ACTIONS TO TAKE -
(1) Put this sentence from the QEP Resources press release into Spanish: "The Company is soliciting consents from the holders of its 5.375% Senior Notes due 2022 (the “2022 Notes”), 5.250% Senior Notes due 2023 (the “2023 Notes”) and the 5.625% Senior Notes due 2026 (the “2026 Notes”) for the Proposed Amendments."
(2) In one to three sentences, explain why the QEP Resources press release says the consent deadline was moved to December 9, 2019.
(3) Carry on the QEP Resources press release about its consent solicitations from the point where it stops.
-- Start SOURCE --
DENVER, Dec. 03, 2019 (GLOBE NEWSWIRE) -- QEP Resources, Inc. (QEP) (“QEP” or the “Company”) today announced that the deadline for its current solicitations of consents (the “Consent Solicitations”) from holders of its outstanding senior notes listed in the table below (the “Notes”), currently set to expire at 5:00 p.m., New York City time, on December 3, 2019, has been extended until 5:00 p.m., New York City time, December 9, 2019 (the “expiration date”) to allow more opportunity for holders of the Notes to submit consents (“Consents”) to the proposed amendments (the “Proposed Amendments”) to the indentures (the “Indentures”) relating to such Notes.
|Title of Notes||CUSIP |
|Aggregate Principal |
|Consent Payment per |
U.S. $1,000 Principal
Amount of Notes
|5.375% Senior Notes due 2022||74733VAB6||$500,000,000||$5.00|
|5.250% Senior Notes due 2023||74733VAC4||$650,000,000||$5.00|
|5.625% Senior Notes due 2026||74733VAD2||$500,000,000||$5.00|
The Company is soliciting consents from the holders of its 5.375% Senior Notes due 2022 (the “2022 Notes”), 5.250% Senior Notes due 2023 (the “2023 Notes”) and the 5.625% Senior Notes due 2026 (the “2026 Notes”) for the Proposed Amendments.
-- End SOURCE --
-- Start DATA SHOWN --
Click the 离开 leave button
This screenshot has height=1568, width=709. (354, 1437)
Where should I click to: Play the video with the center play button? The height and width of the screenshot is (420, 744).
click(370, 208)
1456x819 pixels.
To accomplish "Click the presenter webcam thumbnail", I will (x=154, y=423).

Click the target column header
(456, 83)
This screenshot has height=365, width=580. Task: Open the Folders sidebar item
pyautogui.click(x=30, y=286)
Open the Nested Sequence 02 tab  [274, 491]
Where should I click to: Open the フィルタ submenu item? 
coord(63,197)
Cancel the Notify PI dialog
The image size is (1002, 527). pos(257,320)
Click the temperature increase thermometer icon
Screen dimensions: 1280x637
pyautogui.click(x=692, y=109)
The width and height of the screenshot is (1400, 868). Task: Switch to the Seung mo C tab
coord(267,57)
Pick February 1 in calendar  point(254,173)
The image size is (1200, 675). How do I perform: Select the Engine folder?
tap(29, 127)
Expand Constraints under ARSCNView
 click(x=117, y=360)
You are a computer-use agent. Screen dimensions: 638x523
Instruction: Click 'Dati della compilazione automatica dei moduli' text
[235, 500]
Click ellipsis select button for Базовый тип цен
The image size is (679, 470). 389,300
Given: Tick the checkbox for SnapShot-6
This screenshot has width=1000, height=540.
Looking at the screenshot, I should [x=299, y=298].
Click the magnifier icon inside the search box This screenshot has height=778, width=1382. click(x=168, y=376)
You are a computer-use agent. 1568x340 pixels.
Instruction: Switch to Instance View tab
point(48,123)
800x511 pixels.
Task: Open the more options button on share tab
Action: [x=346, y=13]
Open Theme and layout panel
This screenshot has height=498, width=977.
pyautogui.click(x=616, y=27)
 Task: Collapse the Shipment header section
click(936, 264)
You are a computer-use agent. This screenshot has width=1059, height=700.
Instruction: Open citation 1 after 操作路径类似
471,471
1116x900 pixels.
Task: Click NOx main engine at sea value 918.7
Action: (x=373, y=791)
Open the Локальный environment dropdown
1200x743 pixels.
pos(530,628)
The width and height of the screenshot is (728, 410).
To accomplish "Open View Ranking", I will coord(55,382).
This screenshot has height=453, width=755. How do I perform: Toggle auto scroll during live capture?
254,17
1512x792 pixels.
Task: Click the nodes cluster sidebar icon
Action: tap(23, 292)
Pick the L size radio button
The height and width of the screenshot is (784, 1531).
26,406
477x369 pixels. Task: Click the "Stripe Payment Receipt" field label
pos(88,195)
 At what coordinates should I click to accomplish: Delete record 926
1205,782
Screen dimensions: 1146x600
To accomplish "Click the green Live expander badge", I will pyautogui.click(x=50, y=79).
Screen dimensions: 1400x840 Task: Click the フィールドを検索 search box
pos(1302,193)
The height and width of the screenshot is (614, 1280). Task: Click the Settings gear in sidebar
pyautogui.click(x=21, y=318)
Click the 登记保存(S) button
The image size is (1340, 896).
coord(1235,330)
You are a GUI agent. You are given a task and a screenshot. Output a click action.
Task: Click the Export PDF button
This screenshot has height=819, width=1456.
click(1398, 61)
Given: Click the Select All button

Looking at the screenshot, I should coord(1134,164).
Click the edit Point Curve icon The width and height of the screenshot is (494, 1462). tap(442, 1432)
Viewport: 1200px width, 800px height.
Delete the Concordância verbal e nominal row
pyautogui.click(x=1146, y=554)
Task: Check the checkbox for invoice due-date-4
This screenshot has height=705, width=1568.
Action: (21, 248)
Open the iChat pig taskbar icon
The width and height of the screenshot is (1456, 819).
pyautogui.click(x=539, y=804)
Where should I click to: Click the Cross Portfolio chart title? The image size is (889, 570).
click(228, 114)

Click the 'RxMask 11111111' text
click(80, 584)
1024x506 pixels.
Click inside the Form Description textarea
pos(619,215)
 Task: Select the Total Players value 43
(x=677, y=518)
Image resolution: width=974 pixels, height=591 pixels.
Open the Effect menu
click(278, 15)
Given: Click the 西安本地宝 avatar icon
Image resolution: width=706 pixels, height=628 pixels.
-- End DATA SHOWN --
EXERCISE RESULTS -
(1) La Compañía está solicitando consentimientos de los tenedores de sus Bonos Senior al 5,375% con vencimiento en 2022 (los “Bonos 2022”), sus Bonos Senior al 5,250% con vencimiento en 2023 (los “Bonos 2023”) y los Bonos Senior al 5,625% con vencimiento en 2026 (los “Bonos 2026”) para las Enmiendas Propuestas.

(2) QEP Resources moved the deadline to give holders of the Notes more opportunity to submit consents to the Proposed Amendments to the Indentures. The deadline had been 5:00 p.m., New York City time, on December 3, 2019. It now expires at 5:00 p.m., New York City time, on December 9, 2019.

(3)
No changes have been made to the Proposed Amendments for which Consents are being solicited in the Consent Solicitations. Adoption of the Proposed Amendments with respect to (i) the 2022 Notes and 2023 Notes requires the consent of the holders of at least a majority of the outstanding aggregate principal amount of such notes acting as a single class and (ii) the 2026 Notes requires the consent of the holders of at least a majority of the outstanding aggregate principal amount of the 2026 Notes (the “Requisite Consents”). In the event that the Company receives the Requisite Consents on or prior to the expiration date, the Company will pay an aggregate cash payment equal to $5.00 per $1,000 principal amount of Notes for which the Requisite Consents are validly delivered and unrevoked (the “Consent Payment”) to the holders who delivered such valid and unrevoked Consents on or prior to the expiration date. No accrued interest will be paid on the Consent Payment. If the Proposed Amendments become operative with respect to the 2022 Notes and 2023 Notes and/or the 2026 Notes, holders of the Notes of such class or series that do not deliver valid and unrevoked Consents with respect to their Notes prior to the expiration date, or at all, will be bound by the Proposed Amendments, meaning that the 2022 Notes, 2023 Notes or 2026 Notes, as applicable, will no longer have the benefit of the existing limitation on liens covenant in the applicable Indenture. In addition, such holders will not receive the Consent Payment.
Citigroup Global Markets Inc., MUFG Securities Americas Inc. and Wells Fargo Securities, LLC are the Joint Solicitation Agents. D.F. King & Co., Inc. has been retained to serve as the Information, Tabulation and Paying Agent for the Consent Solicitations. Persons with questions regarding the Consent Solicitations should contact Citigroup Global Markets Inc. at (toll free) (800) 558-3745 or (New York) (212) 723-6106; MUFG Securities Americas Inc. at (toll free) (877) 744-4532 or (collect) (212) 405-7481; or Wells Fargo Securities, LLC at (toll free) (866) 309-6316 or (collect) (704) 410-4756. Requests for the Consent Solicitation Statement (as defined herein) should be directed to D.F. King & Co., Inc. at (toll free) (866) 341-6292 or (collect) (212) 269-5550 or by email to email@example.com.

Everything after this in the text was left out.